Shortlisted by Loughborough Design School for 'The project with the most commercial potential.'
Eating insects (entomophagy) is uncommon in the West and has a degree of social stigma associated with it; however, it is a rapidly growing industry and a trend that Western millennials are increasingly interested in. 19% of young males in the UK are interested in trying food made from edible insects, (Mintel, 2015). The Economist predicts that by 2021 the entomophagy market will grow from $300 million to $1.3 billion.
Petite Farm empowers users to grow a healthy and sustainable food alternative, in a clean, simple and hygienic process.
Understanding current user and global trends was critical during this project. Petite Farm reflects the rise of young people’s desire to not only know where their food comes from, but also what’s in their food and the impact it has on their surroundings – whilst also mirroring people’s desire to reduce their emission footprint with reduced meat consumption.
Petite Farm allows millennials (specifically 22 to 30-year olds) to grow mealworms in their kitchen for use in cooking. Enough mealworms are produced to provide 2-3 meals a fortnight. The Petite Farm app supports and supplements users’ knowledge about insect dishes - helping them to get inspiration, while also connecting them with like-minded people.
Showcasing how users would interact with Petite Farm.
Petite Farm’s three development trays allows the mealworms to develop at staggered rates, enabling the user to have a continuous supply of mealworms. When ready to harvest, the user empties the contents of the mealworm development tray into the separator; which separates the contents into pupae (insects that are undergoing transformation between immature mealworms and mature beetles), mealworms, and their excrement.
The pupae are returned to the beetle inlay tray to keep the beetle population fresh. The mealworms can be stored in plastic tupperware boxes in the fridge for later use in cooking (much like a lobster, the torpid mealworms are removed from the fridge immediately prior to cooking). The excrement can then be used as high-grade plant fertiliser.
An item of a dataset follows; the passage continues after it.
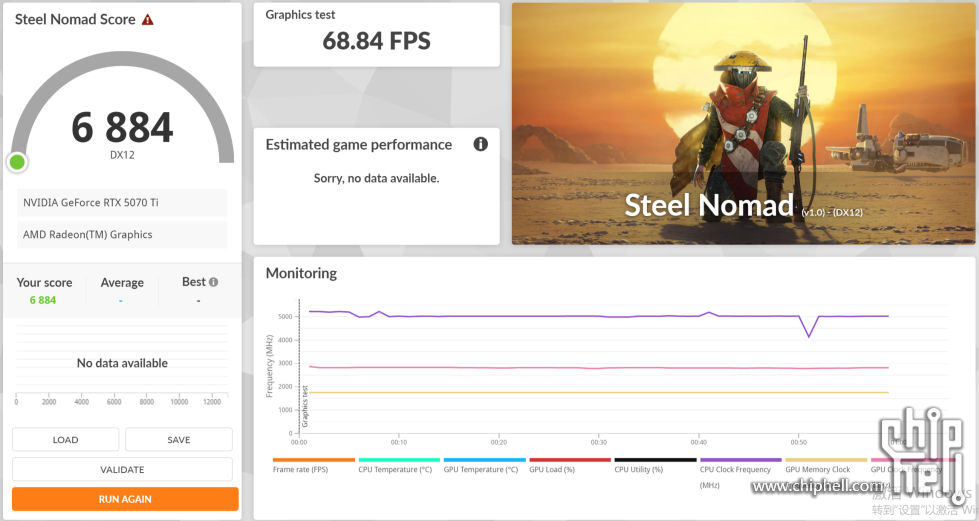Click the green dot on the score gauge

coord(17,162)
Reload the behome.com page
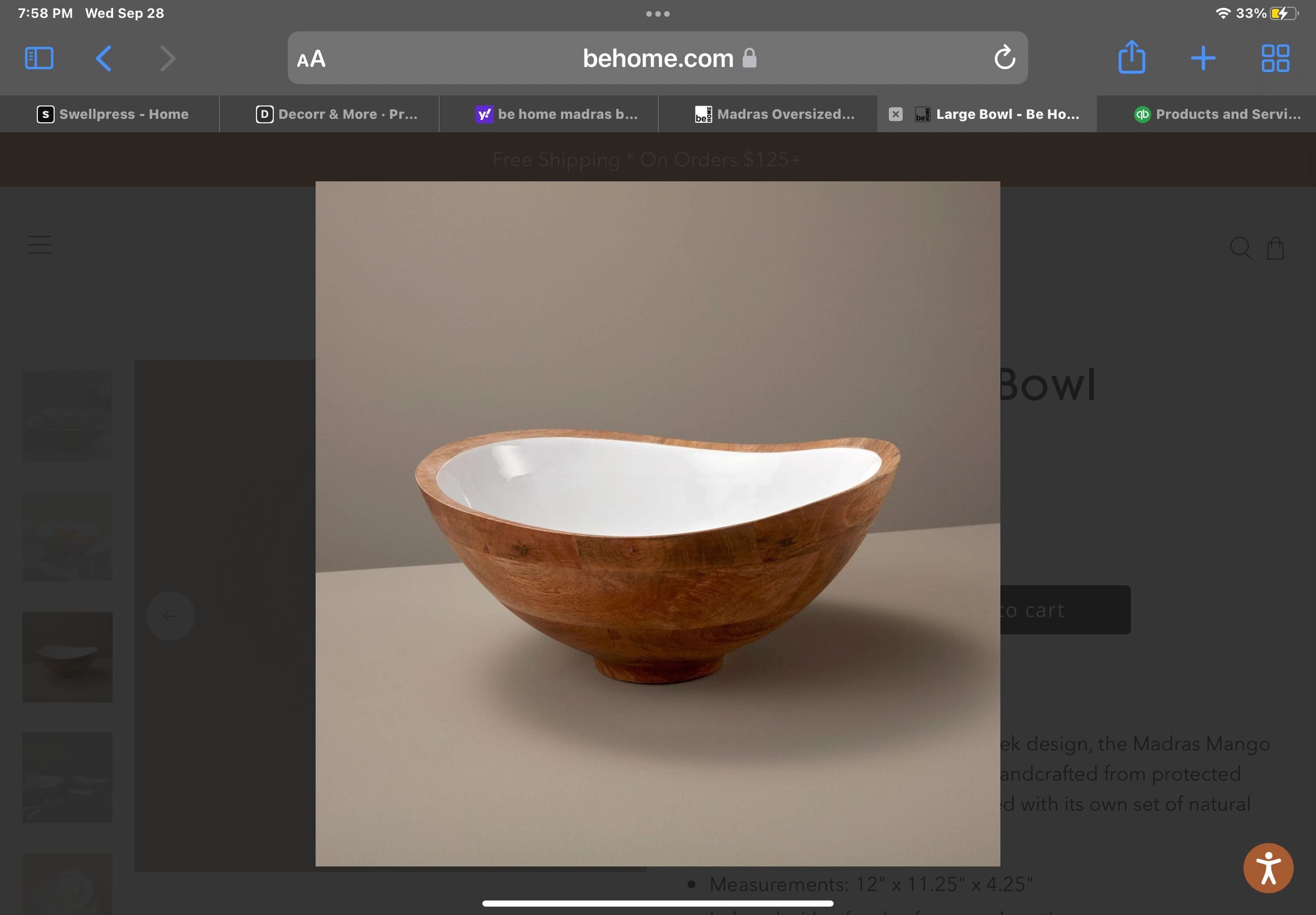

Concept refinement and model manufacturing photos.
Ideation, concept refinement, CAD, functional testing and model making was integral to this project.
Ching-He Huang interacting with Petite Farm.
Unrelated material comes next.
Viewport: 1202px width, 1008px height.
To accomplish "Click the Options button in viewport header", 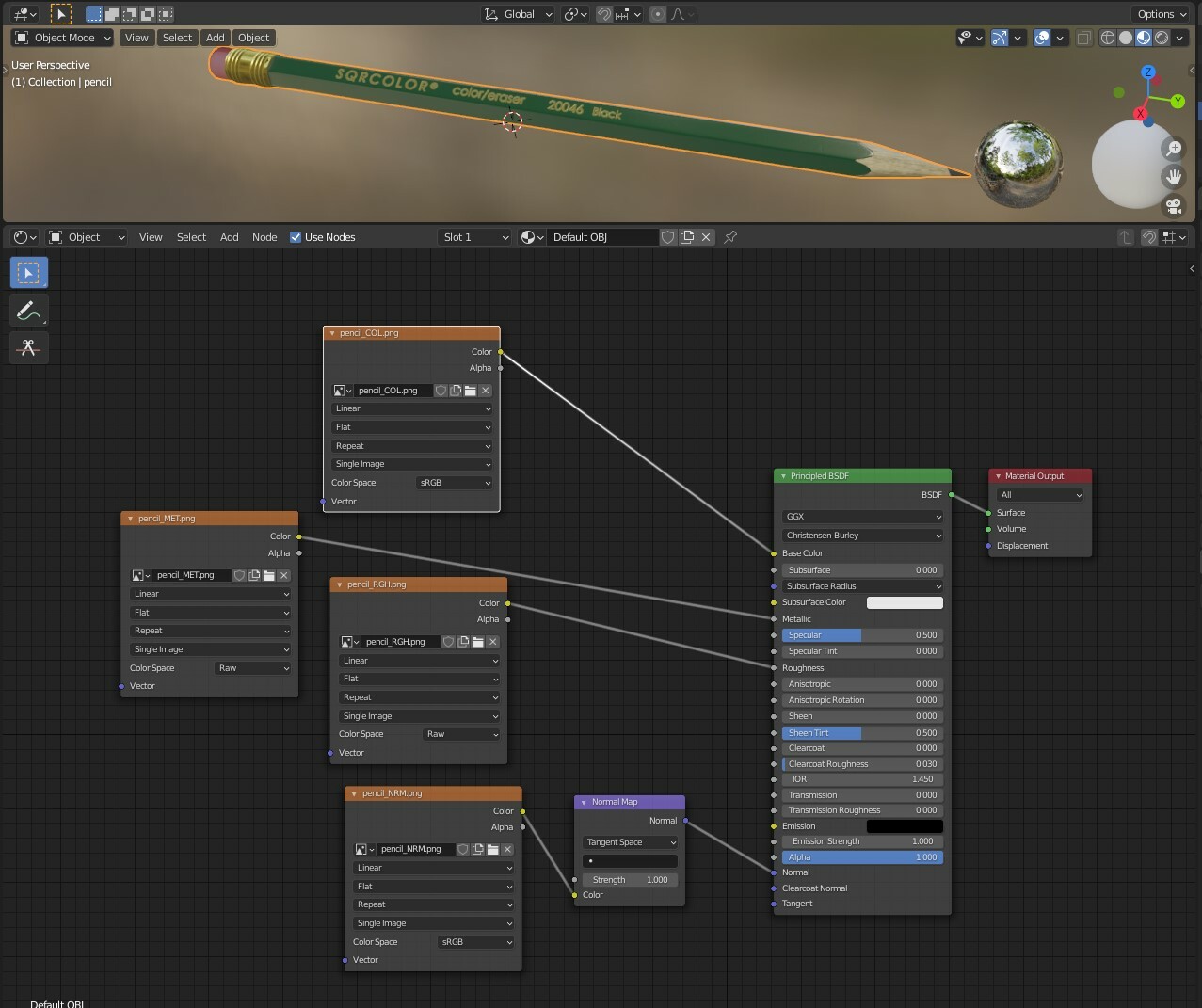I will coord(1162,14).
Ching-He Huang, a British Chinese food writer and TV chef was interviewed to gain an understanding of current food trends, and also to garner her views on what the future holds for entomophagy.
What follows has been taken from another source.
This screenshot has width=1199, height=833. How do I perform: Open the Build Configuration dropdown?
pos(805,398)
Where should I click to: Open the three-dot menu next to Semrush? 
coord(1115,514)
The two main takeaway points from the evaluation with Ching were: firstly, people’s attitudes (especially young people) are rapidly changing to being more socially, ethically and sustainably aware; and secondly, Petite Farm is an excellent and novel concept that is increasingly more feasible as current trends accelerate.
The Petite Farm app supports and supplements users’ knowledge about insect dishes - helping them to get inspiration, while also connecting them with like-minded people.
Petite Farm. Good for you and our planet.